Records from a collection
- - - -
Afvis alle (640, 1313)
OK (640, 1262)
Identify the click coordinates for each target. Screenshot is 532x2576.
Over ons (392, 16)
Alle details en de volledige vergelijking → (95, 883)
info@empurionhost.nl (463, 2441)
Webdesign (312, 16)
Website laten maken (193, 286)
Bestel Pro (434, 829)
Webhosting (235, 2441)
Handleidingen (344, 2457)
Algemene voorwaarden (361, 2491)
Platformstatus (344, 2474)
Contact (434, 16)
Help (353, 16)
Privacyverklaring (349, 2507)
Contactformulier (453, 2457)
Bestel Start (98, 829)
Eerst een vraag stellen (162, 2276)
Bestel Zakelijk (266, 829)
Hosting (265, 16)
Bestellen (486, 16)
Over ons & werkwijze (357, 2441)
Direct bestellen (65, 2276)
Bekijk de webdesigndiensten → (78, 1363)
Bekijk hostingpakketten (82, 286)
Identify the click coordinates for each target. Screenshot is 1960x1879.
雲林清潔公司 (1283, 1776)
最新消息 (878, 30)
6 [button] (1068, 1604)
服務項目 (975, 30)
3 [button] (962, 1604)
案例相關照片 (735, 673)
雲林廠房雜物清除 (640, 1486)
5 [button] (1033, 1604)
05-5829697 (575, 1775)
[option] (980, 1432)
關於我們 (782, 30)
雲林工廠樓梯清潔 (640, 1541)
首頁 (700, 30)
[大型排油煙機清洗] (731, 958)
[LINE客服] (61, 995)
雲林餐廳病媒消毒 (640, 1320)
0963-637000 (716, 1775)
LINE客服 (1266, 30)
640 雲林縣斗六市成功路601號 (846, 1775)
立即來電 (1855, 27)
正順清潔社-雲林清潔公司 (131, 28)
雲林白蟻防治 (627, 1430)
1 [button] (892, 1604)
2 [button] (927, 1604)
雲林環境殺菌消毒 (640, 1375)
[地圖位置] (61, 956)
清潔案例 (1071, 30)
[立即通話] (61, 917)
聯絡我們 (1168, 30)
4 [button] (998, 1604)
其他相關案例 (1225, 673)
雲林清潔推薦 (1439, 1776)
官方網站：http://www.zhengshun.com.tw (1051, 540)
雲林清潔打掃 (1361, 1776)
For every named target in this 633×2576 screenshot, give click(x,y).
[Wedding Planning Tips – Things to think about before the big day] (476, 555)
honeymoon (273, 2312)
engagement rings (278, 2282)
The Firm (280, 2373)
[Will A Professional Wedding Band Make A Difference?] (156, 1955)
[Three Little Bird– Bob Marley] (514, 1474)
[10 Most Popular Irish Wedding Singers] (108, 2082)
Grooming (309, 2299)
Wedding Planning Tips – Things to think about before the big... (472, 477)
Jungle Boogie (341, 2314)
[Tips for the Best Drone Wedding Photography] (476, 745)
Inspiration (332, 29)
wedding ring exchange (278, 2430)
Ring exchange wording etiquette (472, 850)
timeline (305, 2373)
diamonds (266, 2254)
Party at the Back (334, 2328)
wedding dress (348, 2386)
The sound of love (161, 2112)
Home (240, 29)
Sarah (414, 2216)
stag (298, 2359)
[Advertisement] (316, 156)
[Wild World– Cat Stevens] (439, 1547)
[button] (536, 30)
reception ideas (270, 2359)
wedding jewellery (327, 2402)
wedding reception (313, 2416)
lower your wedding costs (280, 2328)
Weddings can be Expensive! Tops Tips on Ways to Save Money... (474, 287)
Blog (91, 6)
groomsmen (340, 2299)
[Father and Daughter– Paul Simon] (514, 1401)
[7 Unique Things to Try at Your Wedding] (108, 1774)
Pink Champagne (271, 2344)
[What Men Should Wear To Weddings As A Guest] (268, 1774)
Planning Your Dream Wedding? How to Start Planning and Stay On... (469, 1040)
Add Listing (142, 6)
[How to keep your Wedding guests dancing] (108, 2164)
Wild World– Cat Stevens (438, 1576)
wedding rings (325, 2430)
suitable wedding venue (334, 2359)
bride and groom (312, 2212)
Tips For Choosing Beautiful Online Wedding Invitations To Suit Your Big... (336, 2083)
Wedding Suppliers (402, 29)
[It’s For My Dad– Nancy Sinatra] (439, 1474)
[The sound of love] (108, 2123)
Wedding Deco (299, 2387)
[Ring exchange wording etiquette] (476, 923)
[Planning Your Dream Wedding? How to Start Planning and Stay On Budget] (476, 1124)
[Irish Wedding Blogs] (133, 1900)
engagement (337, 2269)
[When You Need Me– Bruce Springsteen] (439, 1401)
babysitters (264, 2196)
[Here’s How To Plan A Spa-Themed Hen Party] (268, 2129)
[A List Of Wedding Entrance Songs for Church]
- - - -
What to produce: Using the data above, repeat exactly the lines that begin at the line with "雲林清潔推薦 (1439, 1776)" and end at the line with "Pink Champagne (271, 2344)", both ends included.

Problem solution:
雲林清潔推薦 (1439, 1776)
官方網站：http://www.zhengshun.com.tw (1051, 540)
雲林清潔打掃 (1361, 1776)
For every named target in this 633×2576 screenshot, give click(x,y).
[Wedding Planning Tips – Things to think about before the big day] (476, 555)
honeymoon (273, 2312)
engagement rings (278, 2282)
The Firm (280, 2373)
[Will A Professional Wedding Band Make A Difference?] (156, 1955)
[Three Little Bird– Bob Marley] (514, 1474)
[10 Most Popular Irish Wedding Singers] (108, 2082)
Grooming (309, 2299)
Wedding Planning Tips – Things to think about before the big... (472, 477)
Jungle Boogie (341, 2314)
[Tips for the Best Drone Wedding Photography] (476, 745)
Inspiration (332, 29)
wedding ring exchange (278, 2430)
Ring exchange wording etiquette (472, 850)
timeline (305, 2373)
diamonds (266, 2254)
Party at the Back (334, 2328)
wedding dress (348, 2386)
The sound of love (161, 2112)
Home (240, 29)
Sarah (414, 2216)
stag (298, 2359)
[Advertisement] (316, 156)
[Wild World– Cat Stevens] (439, 1547)
[button] (536, 30)
reception ideas (270, 2359)
wedding jewellery (327, 2402)
wedding reception (313, 2416)
lower your wedding costs (280, 2328)
Weddings can be Expensive! Tops Tips on Ways to Save Money... (474, 287)
Blog (91, 6)
groomsmen (340, 2299)
[Father and Daughter– Paul Simon] (514, 1401)
[7 Unique Things to Try at Your Wedding] (108, 1774)
Pink Champagne (271, 2344)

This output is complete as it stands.